» Exercise materials:
[BEGIN]
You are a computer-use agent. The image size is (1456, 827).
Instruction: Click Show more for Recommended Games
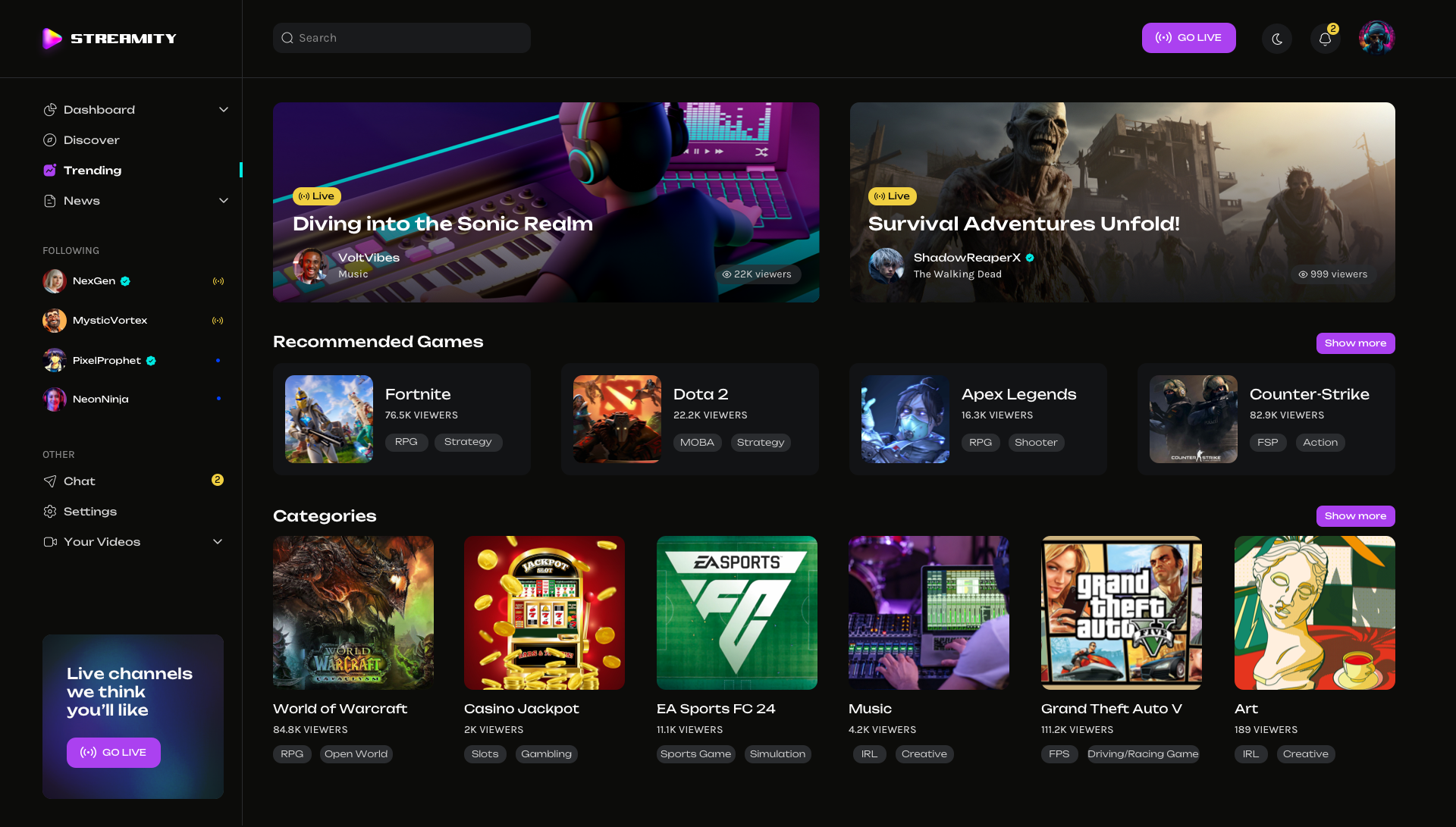(x=1355, y=343)
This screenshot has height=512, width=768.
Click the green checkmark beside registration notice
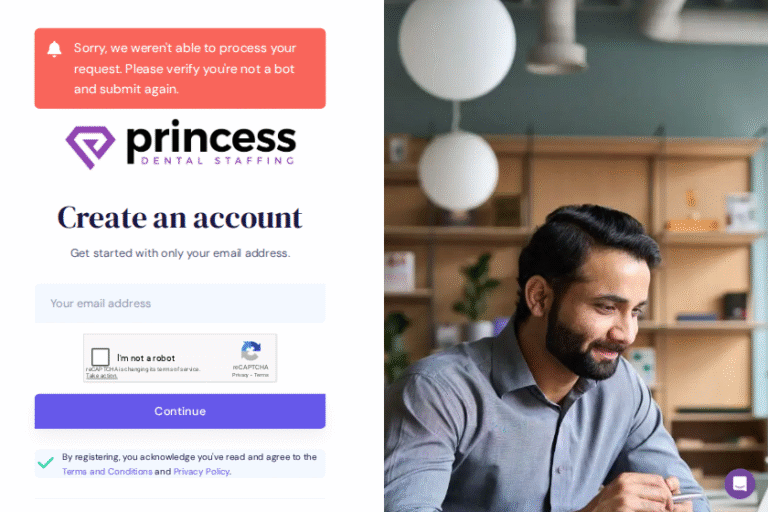tap(46, 463)
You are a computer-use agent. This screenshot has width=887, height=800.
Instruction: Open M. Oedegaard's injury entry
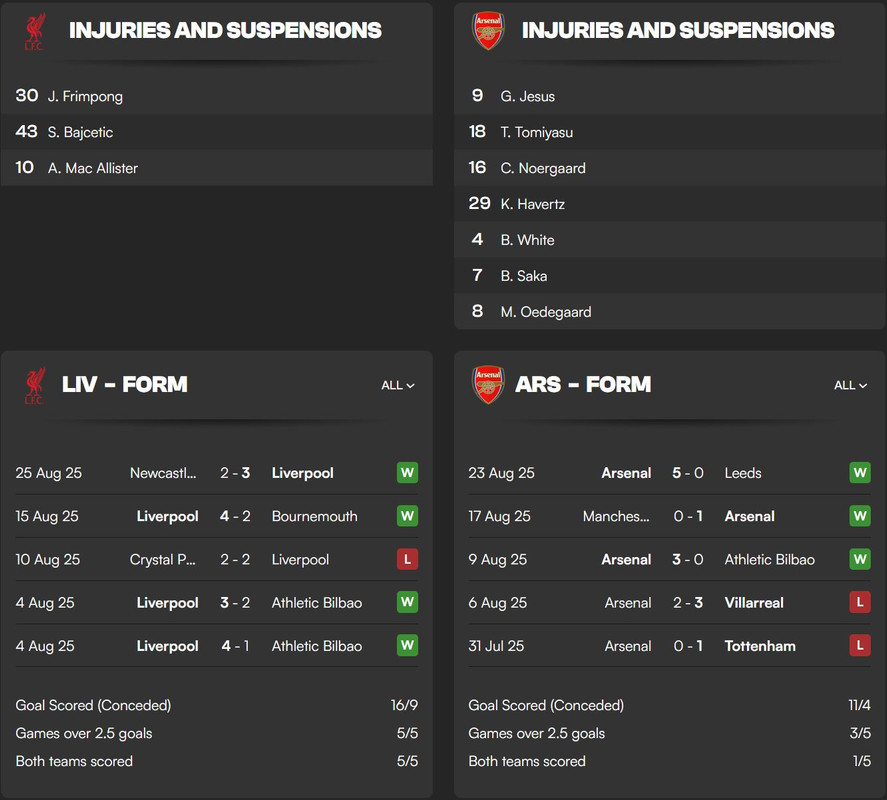[x=670, y=311]
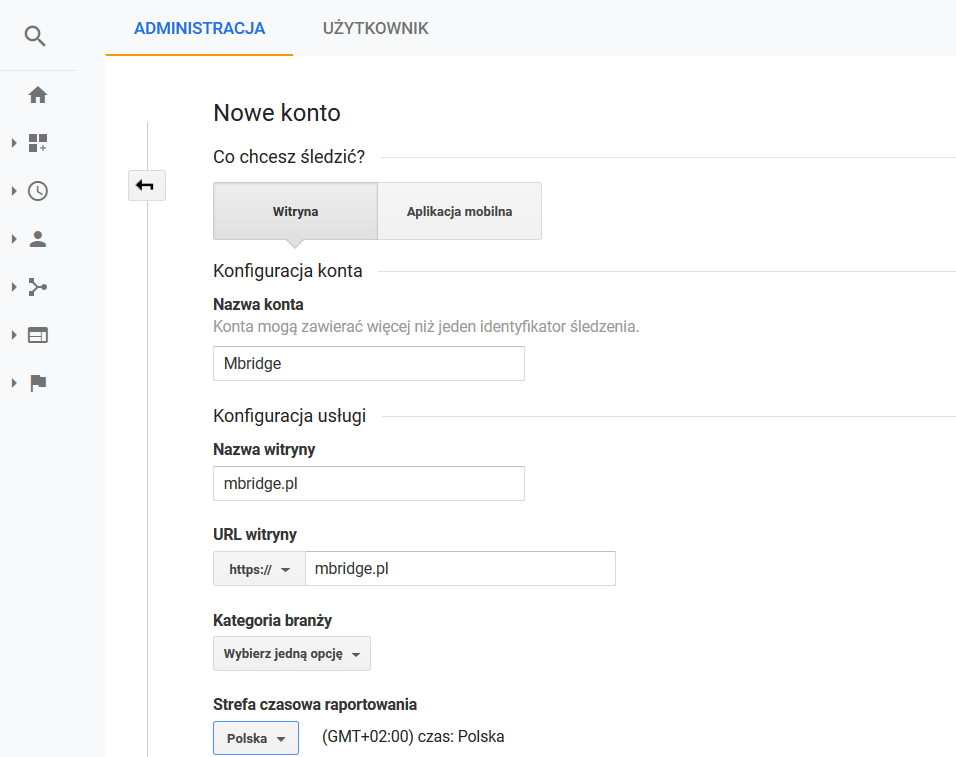Open the Acquisition arrows icon

click(38, 286)
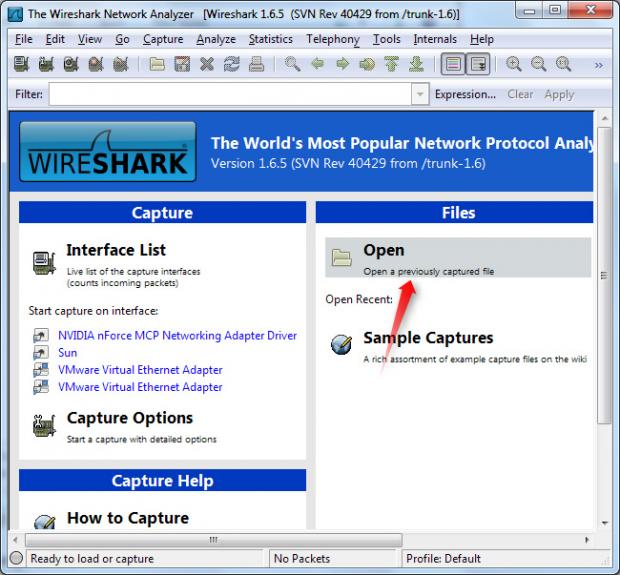Click the open capture file toolbar icon
This screenshot has height=575, width=620.
pos(157,65)
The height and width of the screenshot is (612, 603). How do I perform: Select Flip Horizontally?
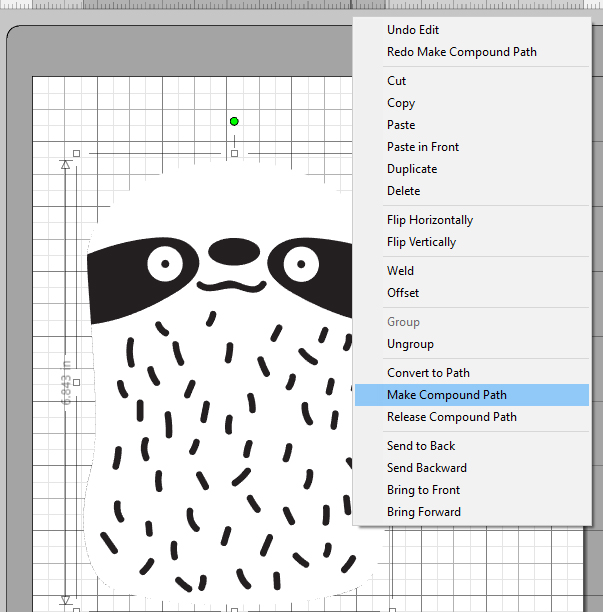[430, 220]
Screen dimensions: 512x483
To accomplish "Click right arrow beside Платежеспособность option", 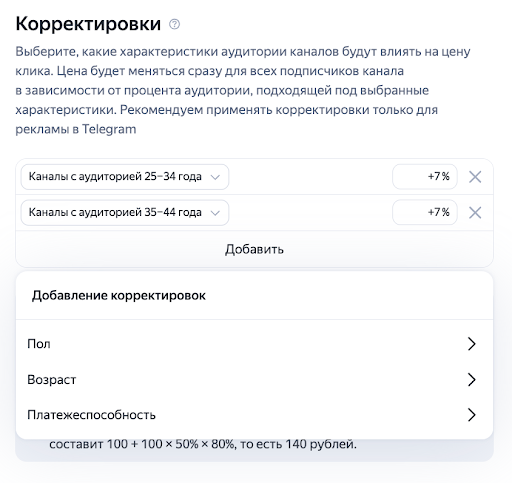I will 471,415.
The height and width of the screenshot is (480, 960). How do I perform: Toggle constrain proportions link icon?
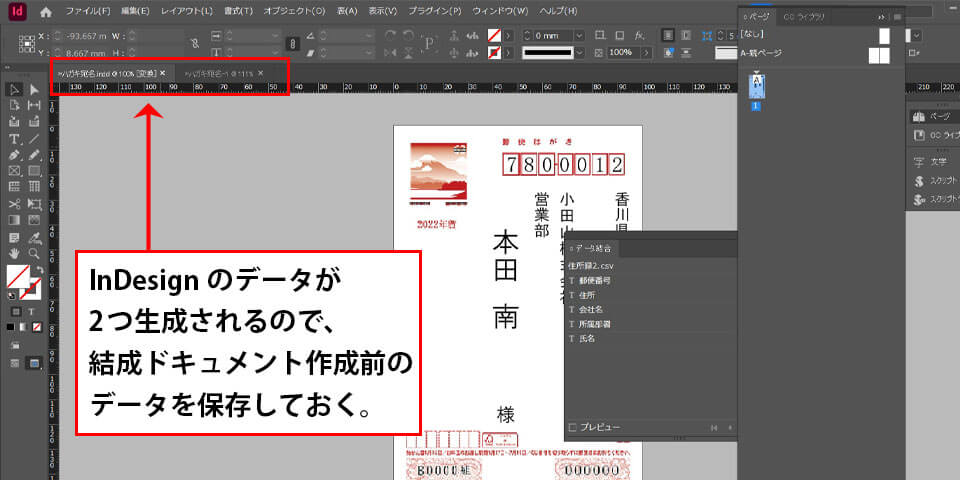(x=193, y=43)
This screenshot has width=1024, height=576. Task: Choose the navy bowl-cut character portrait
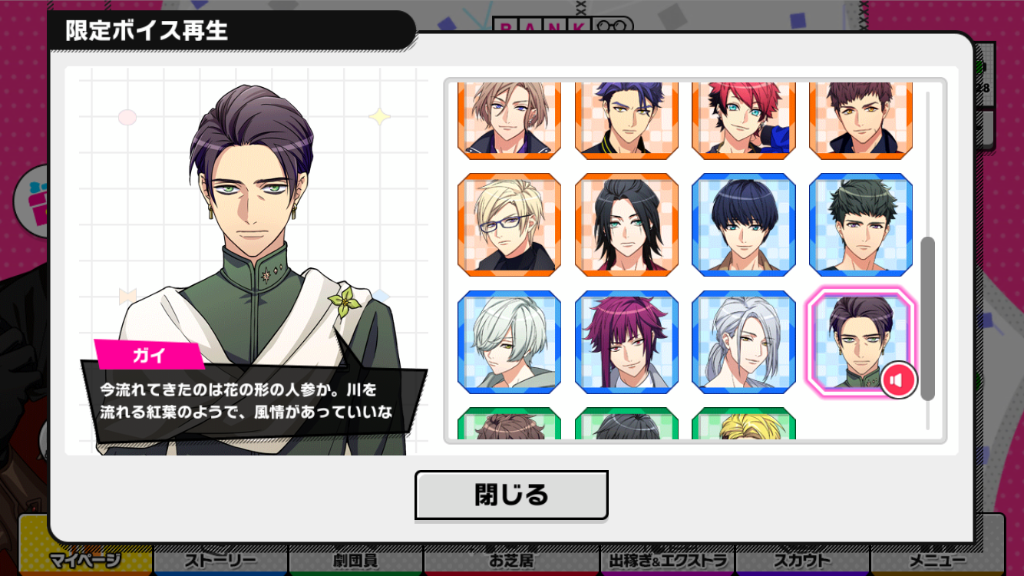pos(744,225)
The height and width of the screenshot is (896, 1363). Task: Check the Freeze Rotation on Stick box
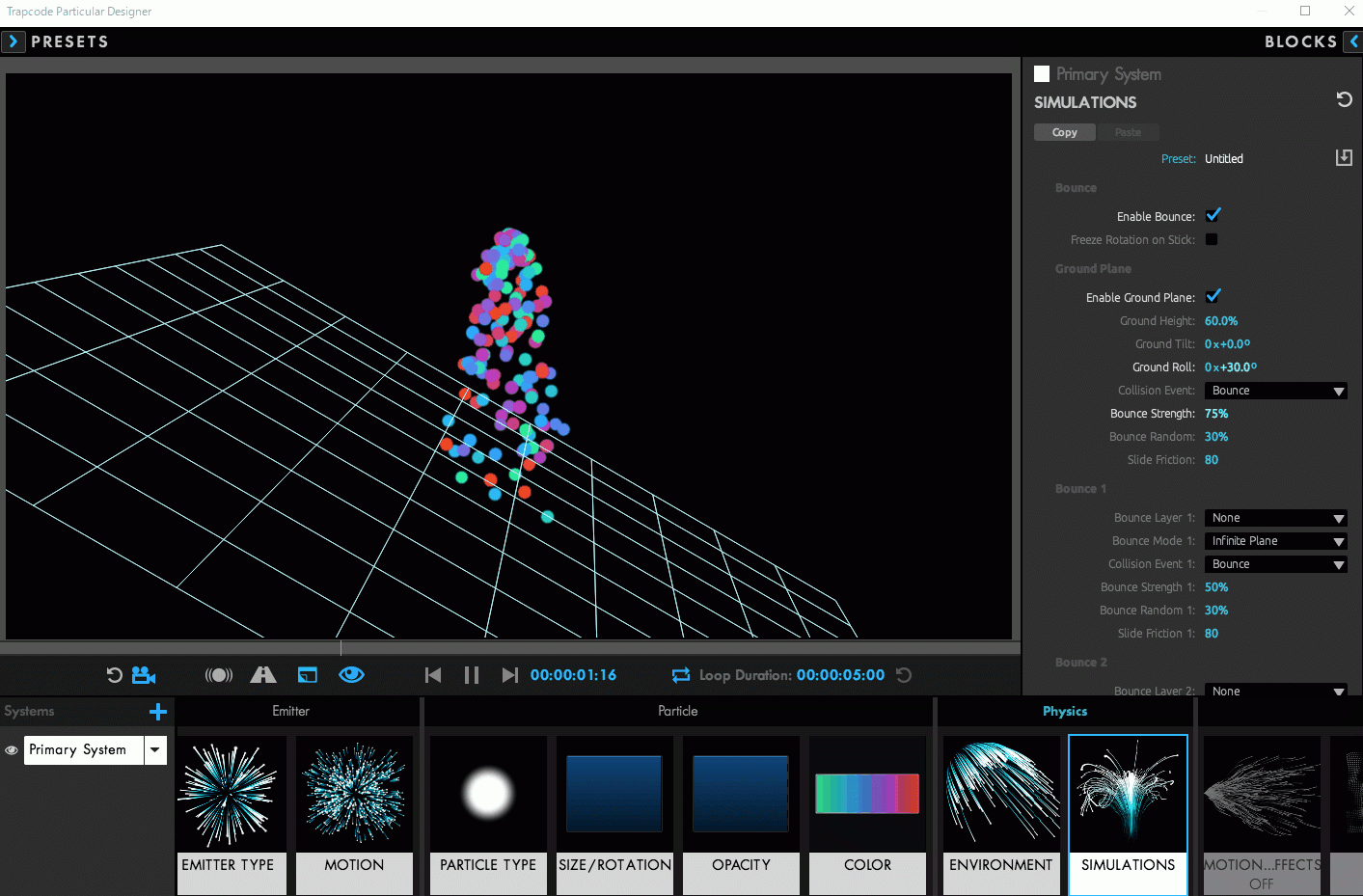(x=1212, y=239)
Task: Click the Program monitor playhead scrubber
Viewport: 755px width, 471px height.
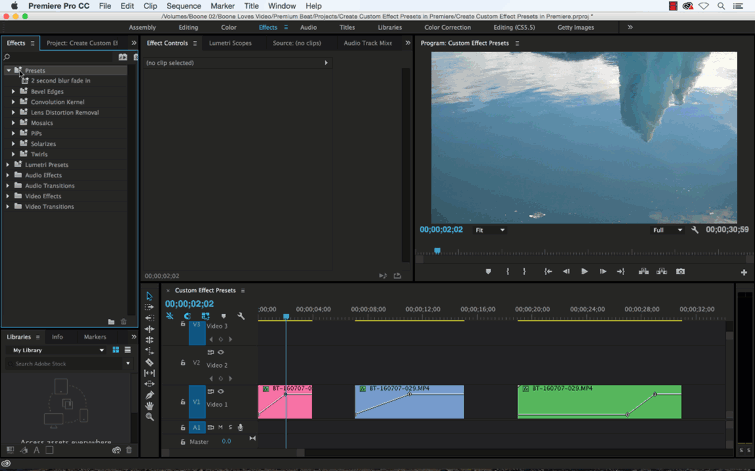Action: click(437, 250)
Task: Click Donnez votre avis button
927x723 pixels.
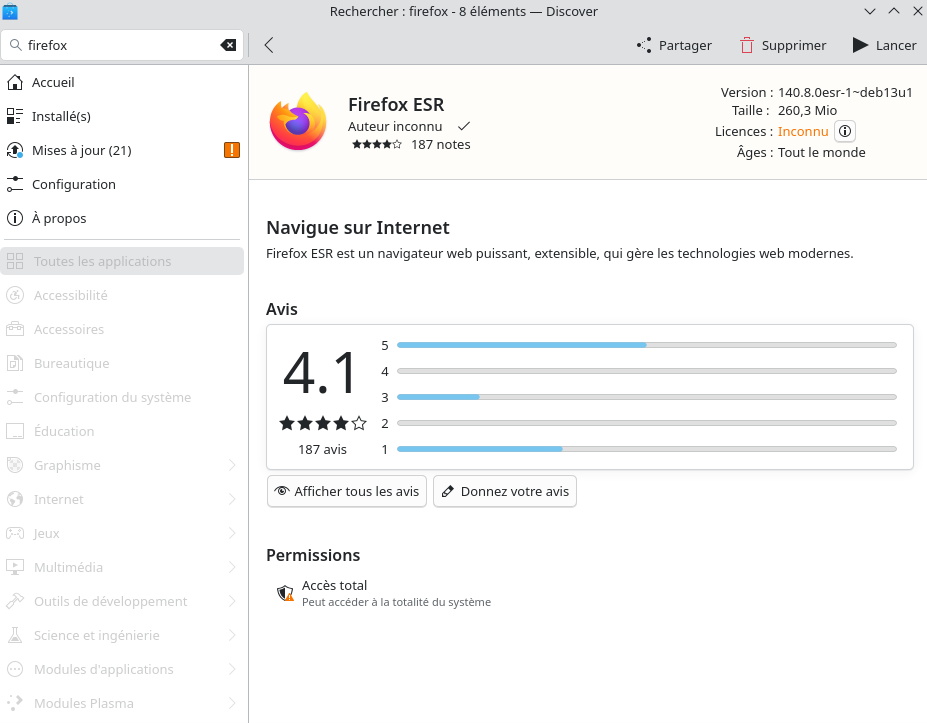Action: point(505,491)
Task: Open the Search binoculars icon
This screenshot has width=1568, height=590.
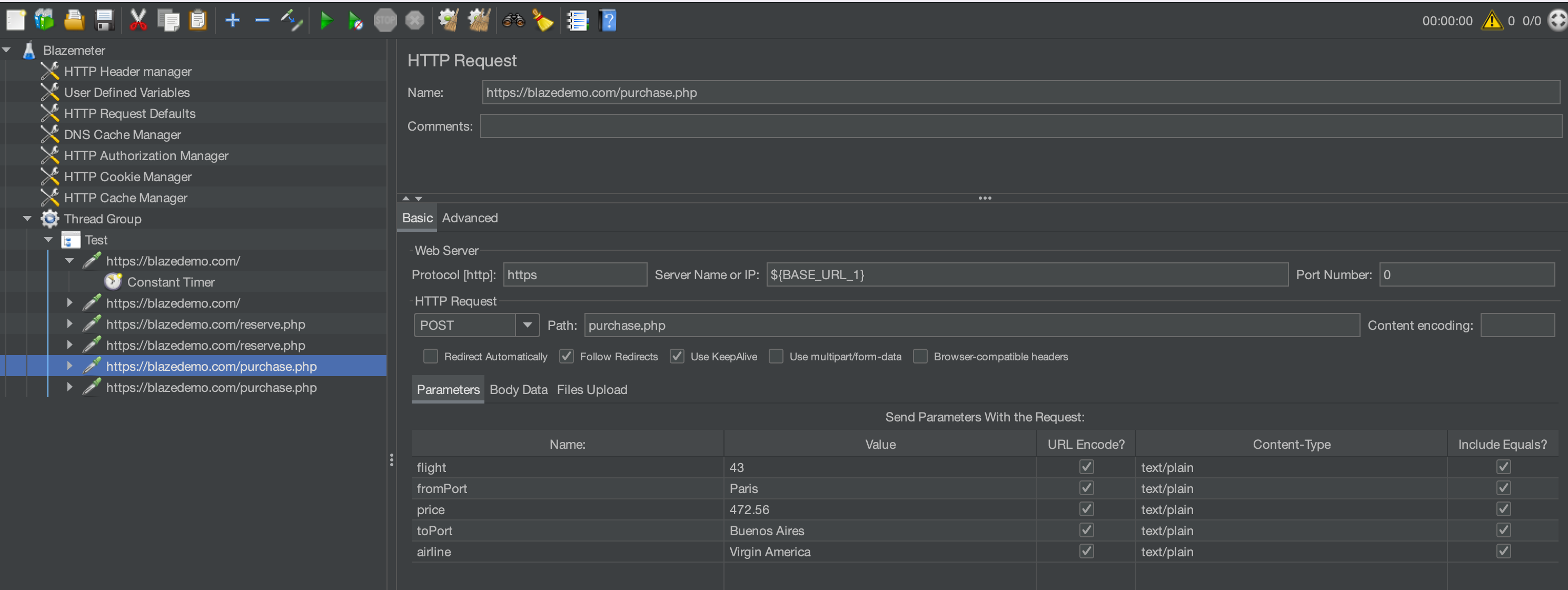Action: [513, 21]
[END]
» To do: Copy every line of the entries above that contains the word "Instruction". Case counts, so only lines with that exact capitalization match.

» Expected answer:
Instruction: Click Show more for Recommended Games
Instruction: Open M. Oedegaard's injury entry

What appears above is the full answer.